Después del crash de 1929, cuando los inversores arruinados caían sobre las aceras de Wall Street, dos figuras antagónicas (Hitler y Roosevelt) encarnaron dos de las alternativas que iban a chocar en la II Gran Guerra: el nazismo y el “new deal”, la barbarie o la solidaridad, la tiranía o la democracia. Cuando ambas fuerzas chocaron (con el concurso, es cierto, del tardocolonialista Churchill y del comunista Stalin), la destrucción y la muerte se apoderaron de Europa y otros muchos lugares. Nadie salió de allí con las manos limpias de sangre. Pero la victoria sobre el nazifascismo ancló un pensamiento colectivo destinado a durar decenios: que algo así no podía volver a repetirse (sobre todo cuando el átomo emergió como arma definitiva y última) y que el triunfo armado sobre las potencias del llamado Eje no había estado exento de excesos y crueldad aunque estaba justificado por la razón política, era un éxito honorable. España, por cierto, quedó al margen de la comunidad democrática, como una reliquia ultrarreaccionaria, y bien que se ha notado y se sigue notando pese al transcurrir del tiempo.

Ese acuerdo implícito y explícito, que convirtió en indeseables e incluso ilegales las ideas y las organizaciones herederas de lo que fue el nazifascismo, se ha resquebrajado. Ya no tenemos a la vista una revolución conservadora dirigida a imponer electoralmente los paradigmas ultraliberales de acuerdo con los códigos constitucionales al uso.

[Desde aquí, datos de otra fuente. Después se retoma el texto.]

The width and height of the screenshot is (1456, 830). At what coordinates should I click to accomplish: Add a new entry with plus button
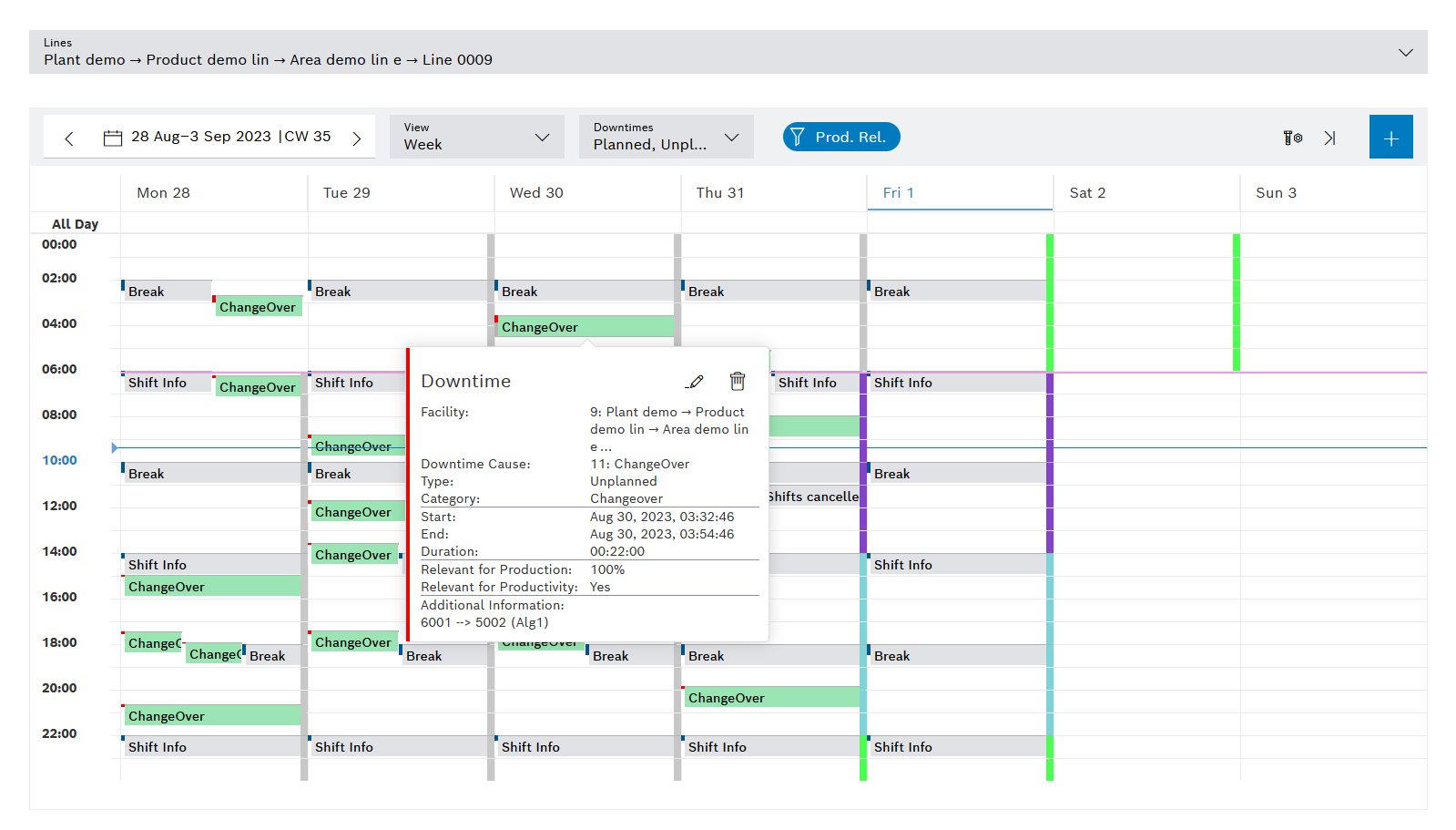(1390, 138)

Lo que se está materializando a partir del nacionalpopulismo desaforado de Trump, Bolsonaro, Urban o los demás líderes de la “derecha alternativa” es una normalización más y más descarada de ideas y procedimientos que pensábamos (¡ilusos de nostros!) que jamás regresarían. El llamamiento de los paleorreaccionarios a prescindir de la corrección política y a derribar lo que llaman “dictadura progre” deriva en una opa hostil a los fundamentos de la democracia política y los derechos sociales. Sin complejos ni frenos.

No es que los disturbios raciales sean nuevos en EEUU, pero jamás un presidente los había exacerbado (con la obvia intención de promover el odio y la violencia) mediante mensajes tan explícitos. Luego tenemos las redes, el territorio donde la agitación política se mueve como el pez en el agua. A través de Internet las mentiras más nefastas y las incitaciones más repugnantes recorren el orbe. Así es fácil que en cualquier diario digital adscrito a los argumentarios de las derechas españolas los mismos que abominan de los emigrantes, insultan a las mujeres o acusan ¡a Feijóo! de ser un Torra disfrazado comentan que los negros llevan dentro de sí el gen de la vagancia y la destrucción. Jamás se habían leído cosas tan horrendas y absurdas.

PP y Vox quieren derribar al Gobierno de España, quieren llevar ante los tribunales a sus integrantes más destacados y quieren, en fin, que Sánchez, Iglesias y Marlaska o Illa acaben en la cárcel cubiertos de oprobio. Las alharacas relativas a las manifestaciones feministas del 8-M (ahora van contra Irene Montero, por unos comentarios que solo un demente consideraría comprometedores) resultan insufribles. Los gritos del movimiento reaccionario aumentan de volumen conforme el coronavirus pierde fuelle, a la espera, quizás, del otoño. Es como si el repliegue de la pandemia avivara la urgencia de aprovechar el desastre para acelerar la agenda destituyente. En todo caso, la inevitable crisis económica dará munición para mantener el tiroteo retórico y la crispación.

De remate, el ingreso mínimo. En este tema las derechas han dudado, han dado un paso adelante y dos atrás. Vox ya ha seguido su instinto y se acaba de declarar definitivamente en contra porque la “paguita” es cosa de vagos y de los que vienen en patera. El PP, ni se sabe qué hará. No solo quieren, por lo visto, que aumente la desigualdad (lo que está ocurriendo a ojos vista), sino que los de abajo no tengan donde agarrarse, ni un clavo ardiendo. Es difícil mantener un mínimo equilibro social en tales condiciones. Pero el equilibrio social no pasa de ser una corrección política más, un mito progre. Que se jodan, oye.